START Dataset content
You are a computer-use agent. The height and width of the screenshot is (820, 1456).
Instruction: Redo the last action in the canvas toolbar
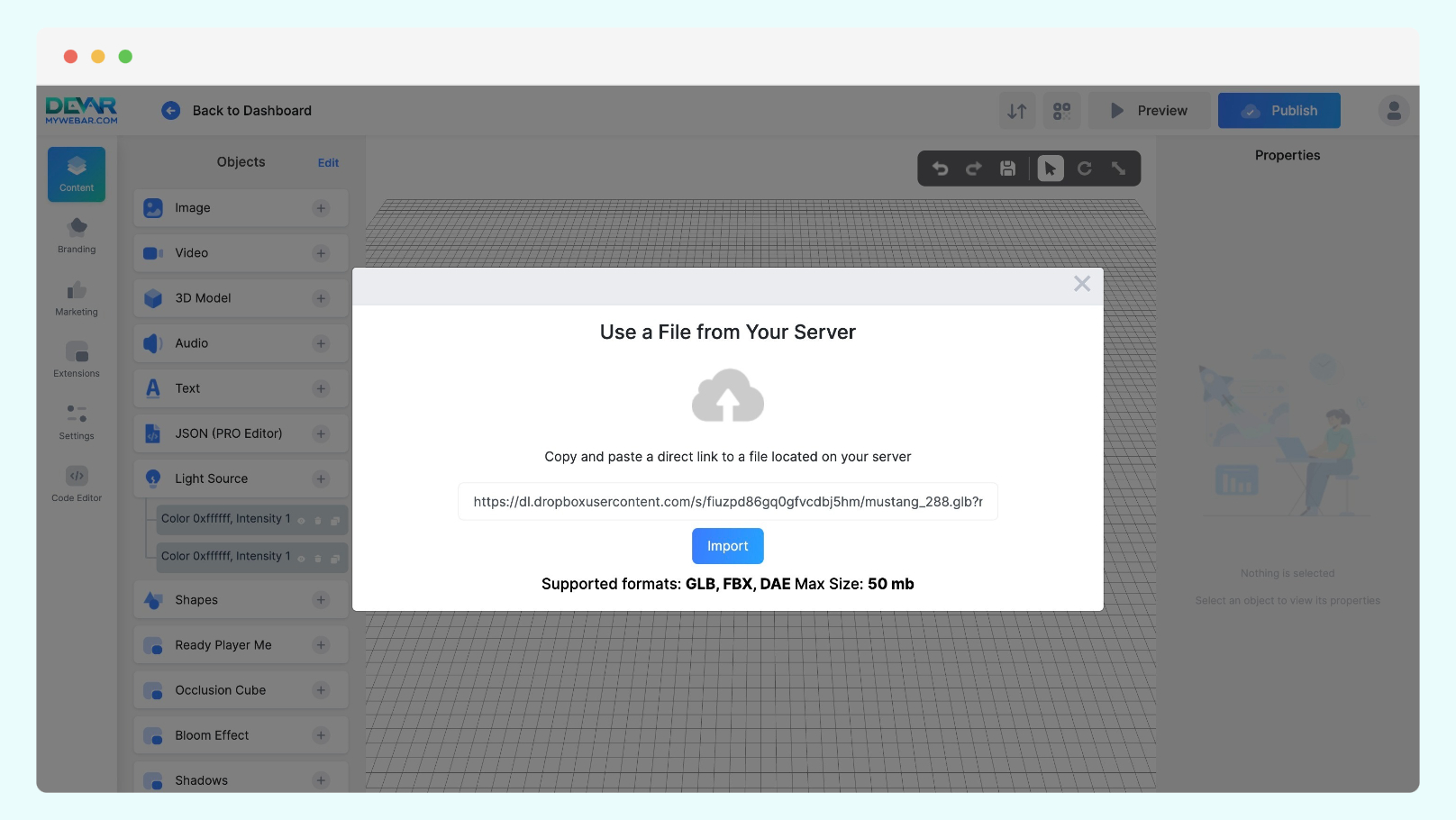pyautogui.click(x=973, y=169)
END Dataset content
START Dataset content
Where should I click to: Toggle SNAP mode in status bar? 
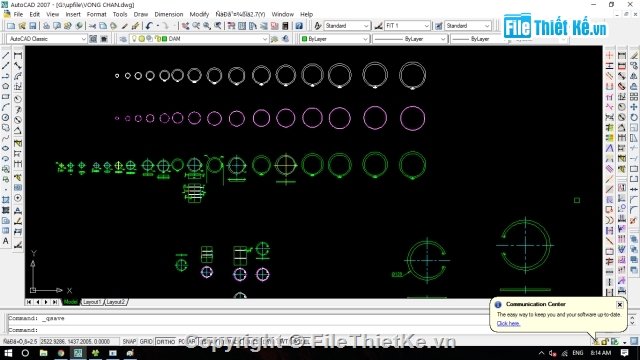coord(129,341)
END Dataset content
START Dataset content
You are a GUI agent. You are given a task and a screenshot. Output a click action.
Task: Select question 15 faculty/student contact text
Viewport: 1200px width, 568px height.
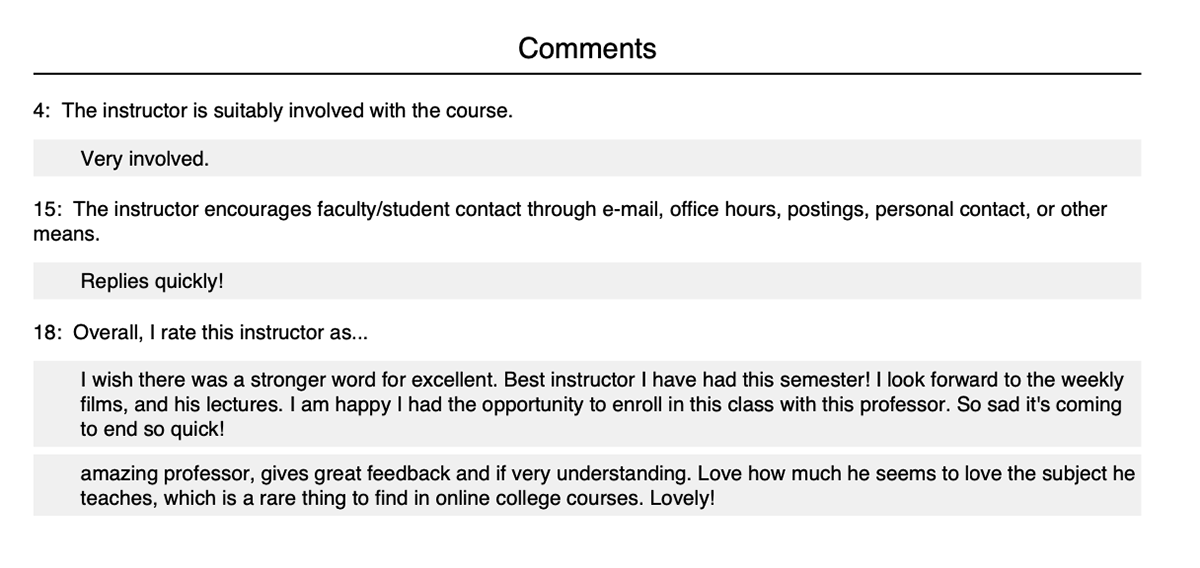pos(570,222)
END Dataset content
* **Task instructions**
Copy the lines from the one containing "Where should I" through the one containing "coord(129,341)", shifting every coordinate in the answers by -42. Leave the pictures out.

* **Expected answer**
Where should I click to: Toggle SNAP mode in status bar? 
coord(87,299)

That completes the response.